RECORDS PROVIDED
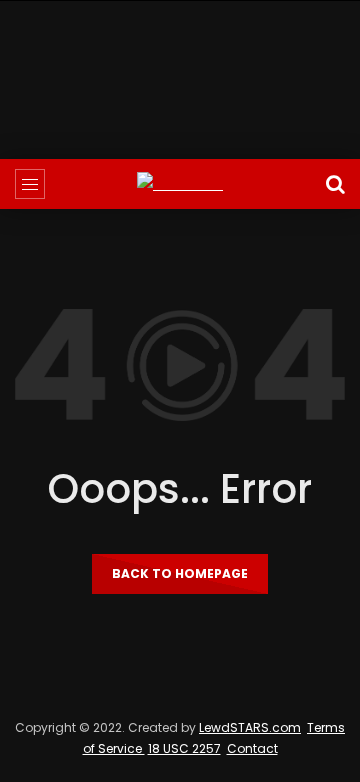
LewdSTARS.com (250, 727)
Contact (252, 748)
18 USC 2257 (184, 748)
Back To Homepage (180, 573)
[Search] (335, 184)
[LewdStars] (180, 184)
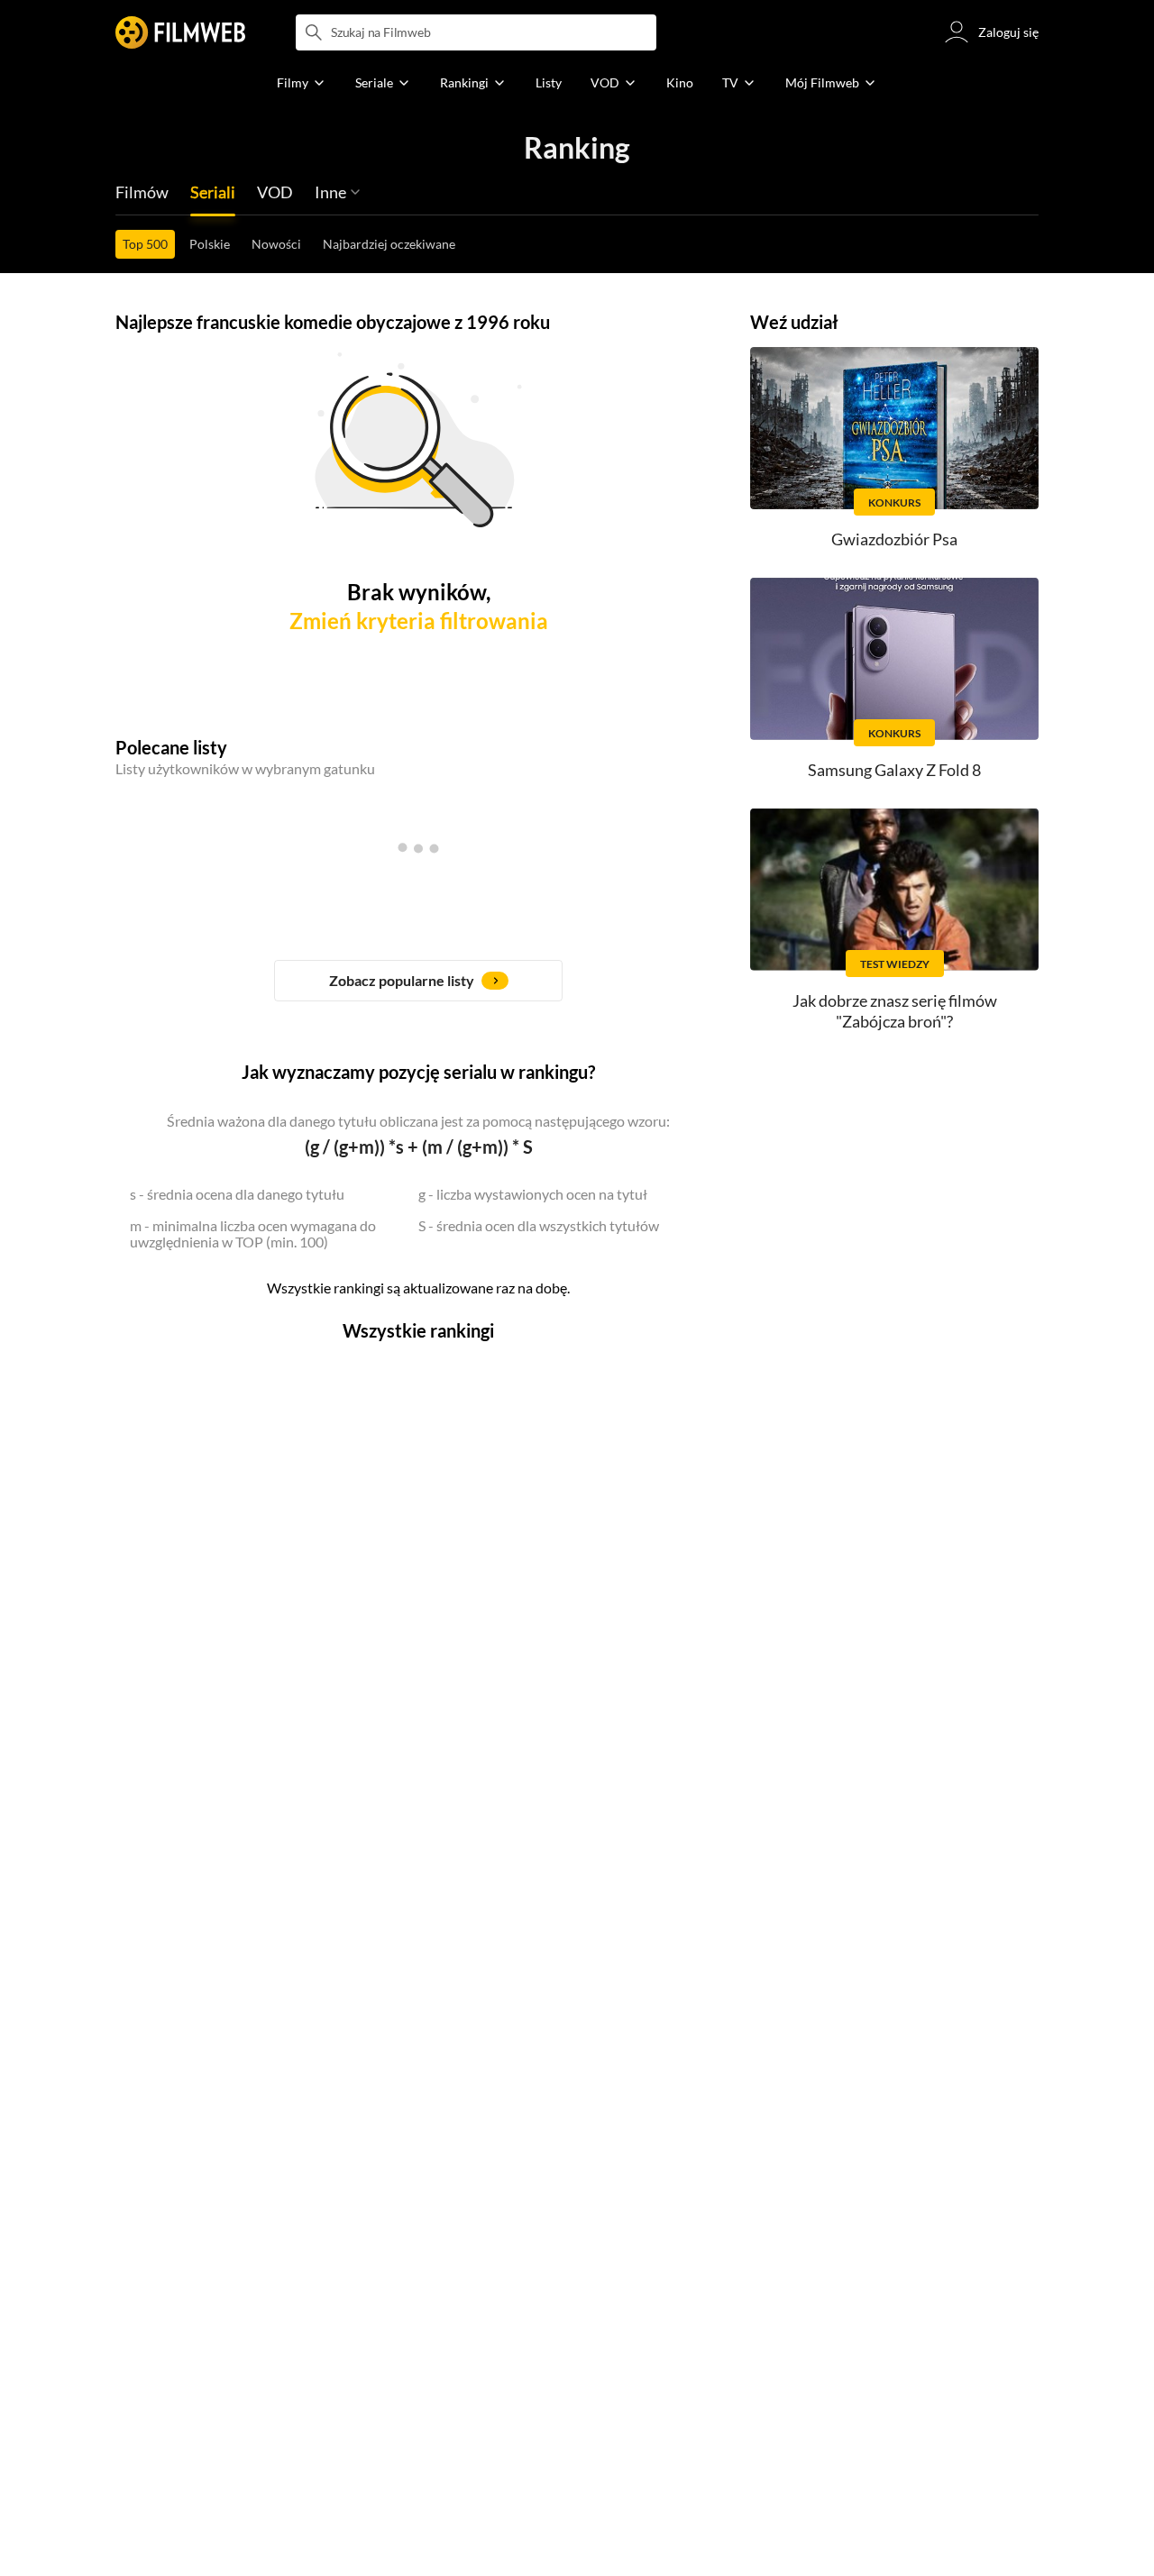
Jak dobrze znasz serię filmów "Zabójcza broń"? (894, 1011)
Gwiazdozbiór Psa (894, 539)
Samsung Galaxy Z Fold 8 (894, 770)
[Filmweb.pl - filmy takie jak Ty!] (180, 32)
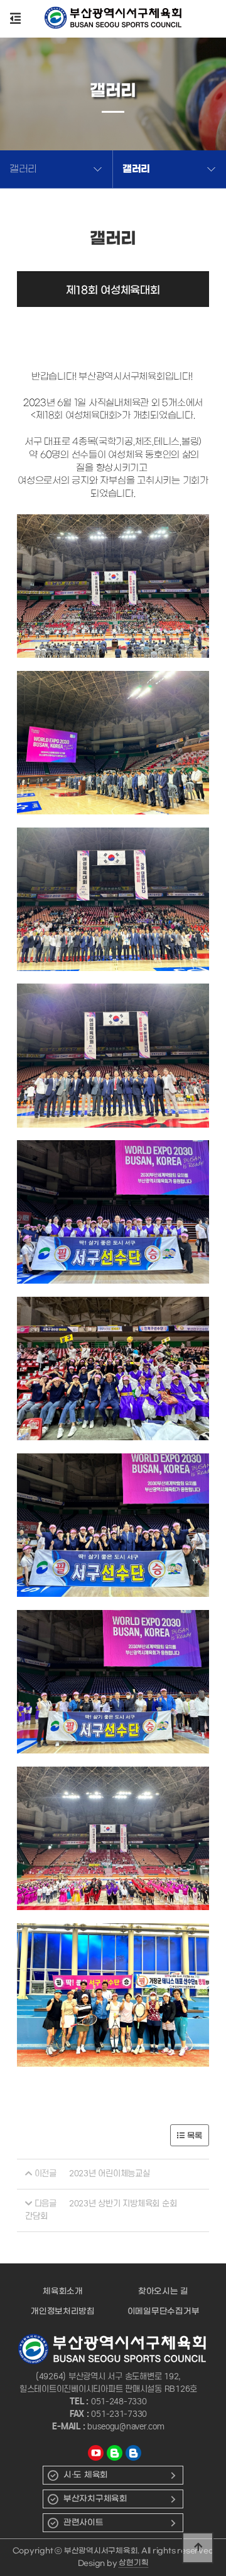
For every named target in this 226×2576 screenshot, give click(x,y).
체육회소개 (63, 2291)
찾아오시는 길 (163, 2291)
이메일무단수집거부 (163, 2311)
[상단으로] (197, 2547)
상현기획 (133, 2562)
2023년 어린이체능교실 (109, 2173)
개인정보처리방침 (63, 2311)
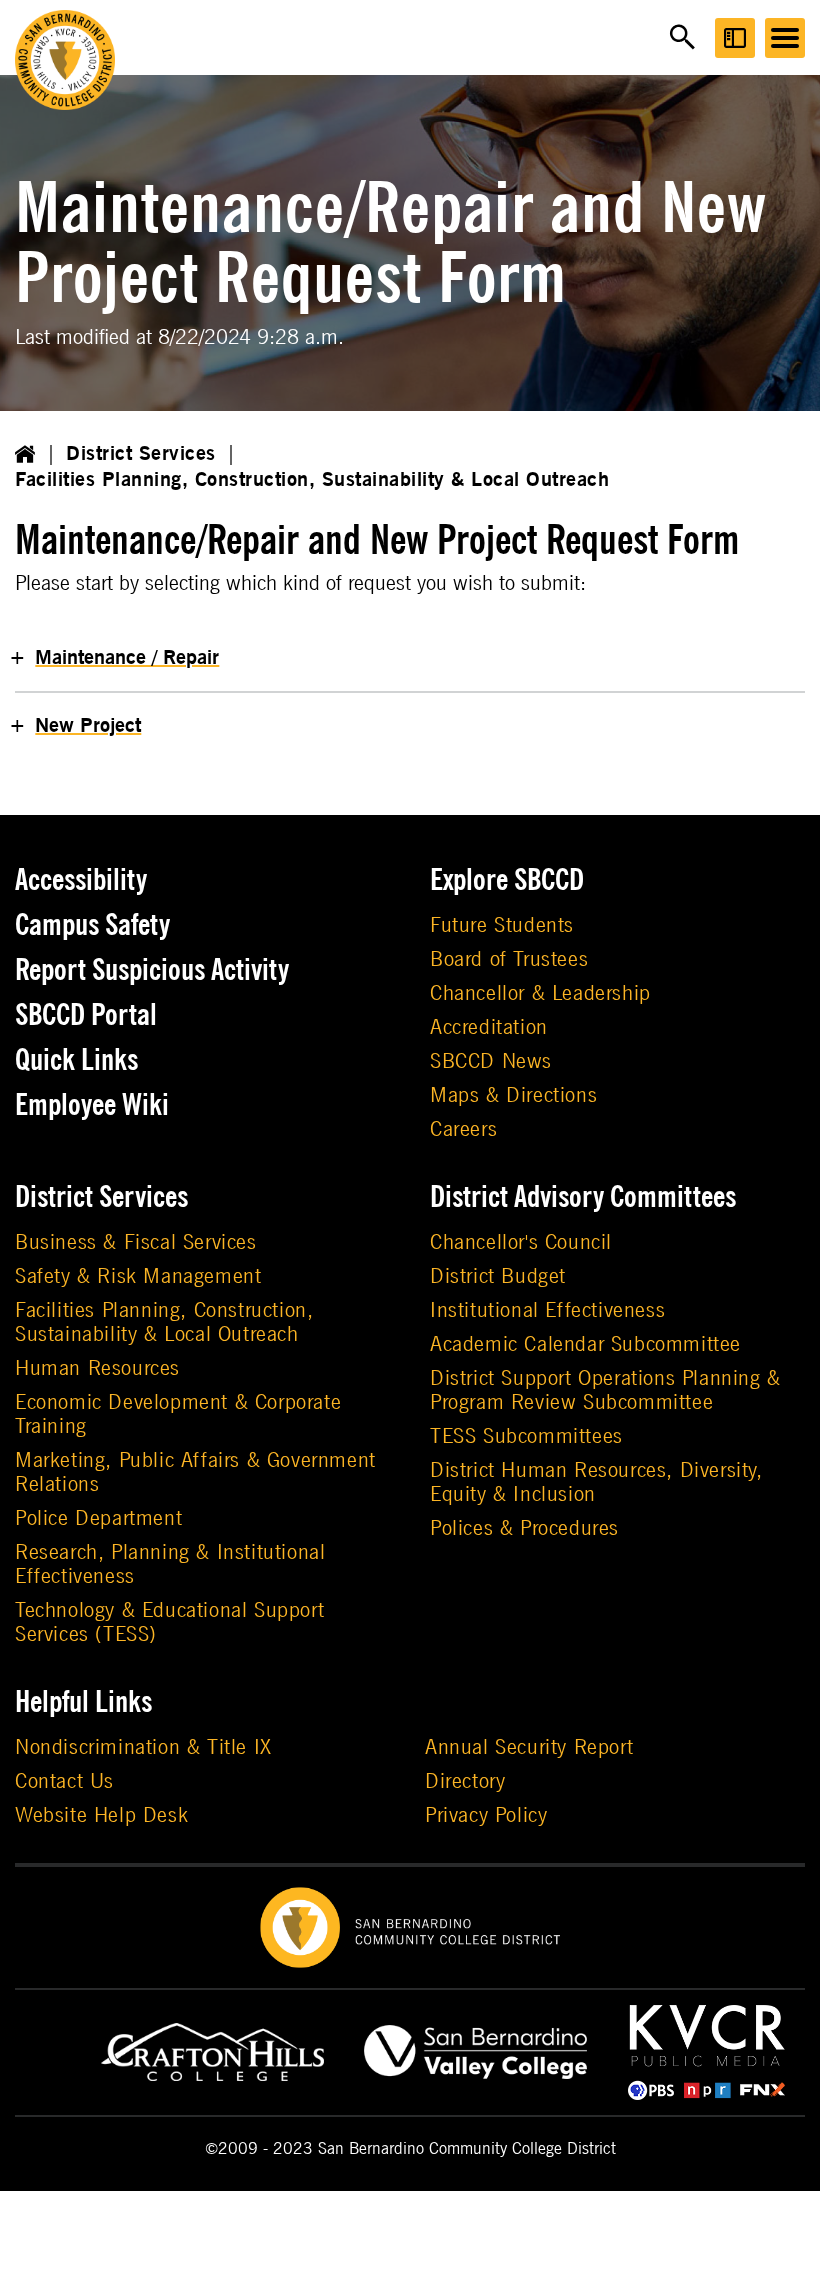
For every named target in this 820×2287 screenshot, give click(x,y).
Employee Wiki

TASK DETAILS
Only the pictures are to be dropped; the rest of the material above must be duplicated exactly.

TASK ANSWER
LewdSTARS.com (250, 727)
Contact (252, 748)
18 USC 2257 (184, 748)
Back To Homepage (180, 573)
[Search] (335, 184)
[LewdStars] (180, 184)
Jak dobrze znasz serię filmów "Zabójcza broń"? (894, 1011)
Gwiazdozbiór Psa (894, 539)
Samsung Galaxy Z Fold 8 (894, 770)
[Filmweb.pl - filmy takie jak Ty!] (180, 32)
For every named target in this 226×2576 screenshot, give click(x,y).
체육회소개 (63, 2291)
찾아오시는 길 (163, 2291)
이메일무단수집거부 (163, 2311)
[상단으로] (197, 2547)
상현기획 (133, 2562)
2023년 어린이체능교실 (109, 2173)
개인정보처리방침 (63, 2311)
For every named target in this 820×2287 screenshot, give click(x,y).
Employee Wiki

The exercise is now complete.